====== Texte fourni

« C’est quoi comme nom ? » :
menaces sur les binationaux
Par Sai Beaucamp de Castro Henriques, professeure de français langue étrangère.
Prof de français langue étrangère, Sai Beaucamp de Castro Henriques revient sur sa propre double nationalité : française née à Lisbonne de mère française et de père portugais. Comment expliquer sa propre inquiétude aux femmes migrantes qu’elle va retrouver en cours lundi 8 juillet, lendemain d’une élection décisive ?
Par Sai Beaucamp Castro de Henriques
Dans un village à quelques kilomètres du mien, dans les Yvelines, un père était chez son fils pour l’aider à élaguer les arbres de son jardin. Une scène dominicale de campagne classique. Ce père, un Portugais installé en France depuis des décennies, parle la langue de Pessoa avec son fils. Les voisins l’entendent, les voisins commentent puis commencent à parler fort et à se moquer de cette langue qui n’est pas la leur, puis de ce nom qui ne sonne pas comme ici. Pereira ?! Pereira ?! C’est quoi comme nom, ça ?
Ont-ils lu Pessoa, Pessanha, Eça de Queirós, José Saramago, António Lobo Antunes… ? Ont-ils jamais écouté Madredeus ? Vu un film de Manoel de Oliveira ? Que savent-ils de António de Oliveira Salazar et de son « Estado Novo[1] » qui a plongé le Portugal dans la plus longue dictature d’Europe ? Sans doute rien. Sinon, ils n’écouteraient pas que la violence qu’ils profèrent et que le RN ne cesse en toute impunité, à toute heure, de légitimer.
Cette anecdote que me raconte une amie me sidère, pire elle réveille en moi une vieille colère. Elle me rappelle ce jour de 1994 où j’ai reçu quelques semaines avant mes 18 ans une lettre de non renonciation à la nationalité française. Pasqua était alors ministre de l’Intérieur. Cette lettre a agi sur moi comme ces voisins, elle me criait dessus : Beaucamp de Castro Henriques ? C’est quoi comme nom, ça ? Je devais prouver que mes grands-parents maternels étaient bien nés sur le territoire français. Puisque j’étais née à Lisbonne, d’un père Portugais.

============

**Consigne a**
Reproduisez les entrées comprises entre la ligne contenant « Where should I click to: Add » et la fin des entrées, bornes incluses, en substituant « Fire Alarm » à « Trainee Alarm » et sans rien modifier d’autre.
Les entrées n’ont aucun rapport avec le texte.

====== Enregistrements de données

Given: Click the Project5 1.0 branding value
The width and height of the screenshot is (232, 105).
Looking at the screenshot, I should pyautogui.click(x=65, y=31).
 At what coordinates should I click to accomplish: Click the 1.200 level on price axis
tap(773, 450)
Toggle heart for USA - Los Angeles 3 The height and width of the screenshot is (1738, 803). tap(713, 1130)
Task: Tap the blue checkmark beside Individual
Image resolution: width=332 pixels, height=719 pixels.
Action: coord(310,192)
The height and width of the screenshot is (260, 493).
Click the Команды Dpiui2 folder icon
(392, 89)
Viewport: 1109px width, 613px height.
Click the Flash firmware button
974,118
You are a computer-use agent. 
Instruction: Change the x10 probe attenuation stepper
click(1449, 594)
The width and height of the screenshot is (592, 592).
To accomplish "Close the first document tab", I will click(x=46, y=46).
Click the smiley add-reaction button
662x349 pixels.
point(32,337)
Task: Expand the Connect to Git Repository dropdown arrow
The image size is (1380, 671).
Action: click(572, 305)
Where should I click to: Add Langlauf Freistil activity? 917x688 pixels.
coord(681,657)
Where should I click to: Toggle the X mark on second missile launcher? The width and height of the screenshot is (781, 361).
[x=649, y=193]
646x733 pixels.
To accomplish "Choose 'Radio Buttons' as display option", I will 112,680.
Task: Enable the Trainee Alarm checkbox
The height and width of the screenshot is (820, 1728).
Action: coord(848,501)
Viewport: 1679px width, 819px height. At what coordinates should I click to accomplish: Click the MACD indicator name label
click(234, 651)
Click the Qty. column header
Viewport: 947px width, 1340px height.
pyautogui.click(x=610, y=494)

============

**Consigne b**
Recopiez à l’identique le passage du texte sur les binationaux compris entre « Prof de français » et « Pereira ?! C’est quoi comme nom, ça ? », bornes incluses.

**Réponse a**
Where should I click to: Add Langlauf Freistil activity? 917x688 pixels.
coord(681,657)
Where should I click to: Toggle the X mark on second missile launcher? The width and height of the screenshot is (781, 361).
[x=649, y=193]
646x733 pixels.
To accomplish "Choose 'Radio Buttons' as display option", I will 112,680.
Task: Enable the Fire Alarm checkbox
The height and width of the screenshot is (820, 1728).
Action: coord(848,501)
Viewport: 1679px width, 819px height. At what coordinates should I click to accomplish: Click the MACD indicator name label
click(234, 651)
Click the Qty. column header
Viewport: 947px width, 1340px height.
pyautogui.click(x=610, y=494)

**Réponse b**
Prof de français langue étrangère, Sai Beaucamp de Castro Henriques revient sur sa propre double nationalité : française née à Lisbonne de mère française et de père portugais. Comment expliquer sa propre inquiétude aux femmes migrantes qu’elle va retrouver en cours lundi 8 juillet, lendemain d’une élection décisive ?
Par Sai Beaucamp Castro de Henriques
Dans un village à quelques kilomètres du mien, dans les Yvelines, un père était chez son fils pour l’aider à élaguer les arbres de son jardin. Une scène dominicale de campagne classique. Ce père, un Portugais installé en France depuis des décennies, parle la langue de Pessoa avec son fils. Les voisins l’entendent, les voisins commentent puis commencent à parler fort et à se moquer de cette langue qui n’est pas la leur, puis de ce nom qui ne sonne pas comme ici. Pereira ?! Pereira ?! C’est quoi comme nom, ça ?